Roma, missione compiuta

Roma, missione compiuta

I giallorossi vincono a Torino e si assicurano aritmeticamente il quinto posto: ora possono pensare alla sfida di Europa League

di Redazione, @forzaroma

Il raccolto di 19 punti nelle ultime 7 partite, striscia positiva con 6 successi e il pari con l’Inter, premia la Roma, scrive Ugo Trani su Il Messaggero.

Che non sbaglia il match ball allo stadio Grande Torino e, chiudendo il suo campionato in anticipo, si prende definitivamente il 5° posto per andare direttamente in Europa League e lasciare i preliminari al Milan. I granata si arrendono (2-3) a Dzeko che guida i compagni in questo finale di stagione da vivere in Germania.

Ora Fonseca lavorerà per l’ottavo di Europa League, in gara secca contro il Siviglia e in programma giovedì a Duisburg. A vedere la formazione schierata contro il Torino, si è portato avanti con il lavoro. In panchina il titolare Veretout, squalificato in coppa, e promozione per Cristante, schierato nel 3-4-2-1 in tandem con Diawara. Non avendo certezze su Pellegrini, fermo per l’intervento al setto nasale e tra l’altro utilizzato recentemente da trequartista, ecco l’unica coppia disponibile. E va collaudata. A vederla contro i granata funziona abbastanza bene. Diawara fa il play, Cristante avanza tra Perez e Mkhitaryan e alza il baricentro della squadra.
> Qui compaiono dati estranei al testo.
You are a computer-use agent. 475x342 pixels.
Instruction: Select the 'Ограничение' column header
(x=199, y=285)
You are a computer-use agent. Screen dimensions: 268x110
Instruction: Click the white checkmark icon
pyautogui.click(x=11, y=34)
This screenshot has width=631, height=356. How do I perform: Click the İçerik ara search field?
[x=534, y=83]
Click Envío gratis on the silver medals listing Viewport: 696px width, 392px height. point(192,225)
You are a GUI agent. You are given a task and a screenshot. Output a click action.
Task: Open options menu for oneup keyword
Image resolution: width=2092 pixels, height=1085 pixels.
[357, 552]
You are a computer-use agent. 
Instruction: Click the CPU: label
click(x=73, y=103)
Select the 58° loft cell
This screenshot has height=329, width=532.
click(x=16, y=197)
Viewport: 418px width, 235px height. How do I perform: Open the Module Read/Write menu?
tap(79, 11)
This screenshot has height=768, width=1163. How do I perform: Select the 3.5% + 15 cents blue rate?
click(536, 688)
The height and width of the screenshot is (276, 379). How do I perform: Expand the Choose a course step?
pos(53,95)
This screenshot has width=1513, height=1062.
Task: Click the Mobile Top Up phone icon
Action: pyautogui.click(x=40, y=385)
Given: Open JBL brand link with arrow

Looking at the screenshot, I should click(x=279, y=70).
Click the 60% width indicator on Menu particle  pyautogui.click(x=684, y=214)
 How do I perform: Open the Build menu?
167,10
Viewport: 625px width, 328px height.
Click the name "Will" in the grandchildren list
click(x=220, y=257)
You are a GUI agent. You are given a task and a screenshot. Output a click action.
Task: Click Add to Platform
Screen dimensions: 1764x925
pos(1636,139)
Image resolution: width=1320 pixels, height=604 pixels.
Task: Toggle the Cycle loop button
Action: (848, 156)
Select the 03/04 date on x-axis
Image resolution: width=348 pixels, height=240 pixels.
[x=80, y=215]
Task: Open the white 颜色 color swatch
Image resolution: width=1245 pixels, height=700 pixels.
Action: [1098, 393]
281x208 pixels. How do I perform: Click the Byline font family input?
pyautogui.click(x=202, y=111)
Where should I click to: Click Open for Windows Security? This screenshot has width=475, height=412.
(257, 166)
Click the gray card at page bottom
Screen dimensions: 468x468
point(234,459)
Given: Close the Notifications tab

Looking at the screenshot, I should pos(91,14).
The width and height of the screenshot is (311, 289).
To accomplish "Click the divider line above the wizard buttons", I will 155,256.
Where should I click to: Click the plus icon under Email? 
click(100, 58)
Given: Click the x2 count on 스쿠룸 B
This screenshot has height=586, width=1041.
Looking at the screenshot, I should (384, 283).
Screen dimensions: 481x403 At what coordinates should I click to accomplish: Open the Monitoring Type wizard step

In campo Perez per Pellegrini. La Roma riesce a ribaltare il risultato già nel 1° tempo dopo che Berenguer, con Mancini che non lo mette in fuorigioco, salta anche Pau Lopez e segna a porta vuota su verticalizzazione di Zaza. È Cristante, su appoggio di Peres, a iniziare, meno di 2 minuti dopo, l’azione del pari: Mkhitaryan, 5° assist in questo torneo, acchita la palla a Dzeko che fa centro di sinistro. Perez da corner alza, invece, per Smalling: testa, smash e sorpasso. Sono 24 le reti segnate su palla inattiva e 9 su corner. Spinazzola è il più pericoloso, a conferma di quanto la fascia sinistra sia la rampa di lancio di ogni iniziativa giallorossa. Anche Peres a destra è ispirato. La Roma attacca, costruisce e merita. Forse pure di più: Kolarov prende il palo su punizione (il 21° in campionato) e il pallone torna in suo possesso.

Dzeko, con il 16° gol, sale a quota 106 reti nella classifica all time dei marcatori della Roma e raggiunge Volk al 4° posto. Amadeo Amadei, al 3°, è vicino: 111 gol. Bisogna vedere se vestirà giallorosso per andare a prendere il centravanti del 1° scudetto. È sempre più il totem del gruppo. Fa il pivot e finalizza. Nel Toro spazio a Djidji. Sarà lui a complicare ulteriormente la serata al Torino, atterrando in area Dzeko: rigore trasformato da Diawara. E’ il suo 1° gol in questo campionato (18° marcatore stagionale).

A riaprire il match, dopo il palo esterno di Verdi, ci pensa Pau Lopez che peggiora di partita in partita: papera sul destro di Singo. Rotazione in corsa di Fonseca: dopo Zappacosta per Spinazzola, con Peres spostato a sinistra, Vertetout per Cristante, Ibanez per Peres con Kolarov allargato a sinistra e Zaniolo per Perez.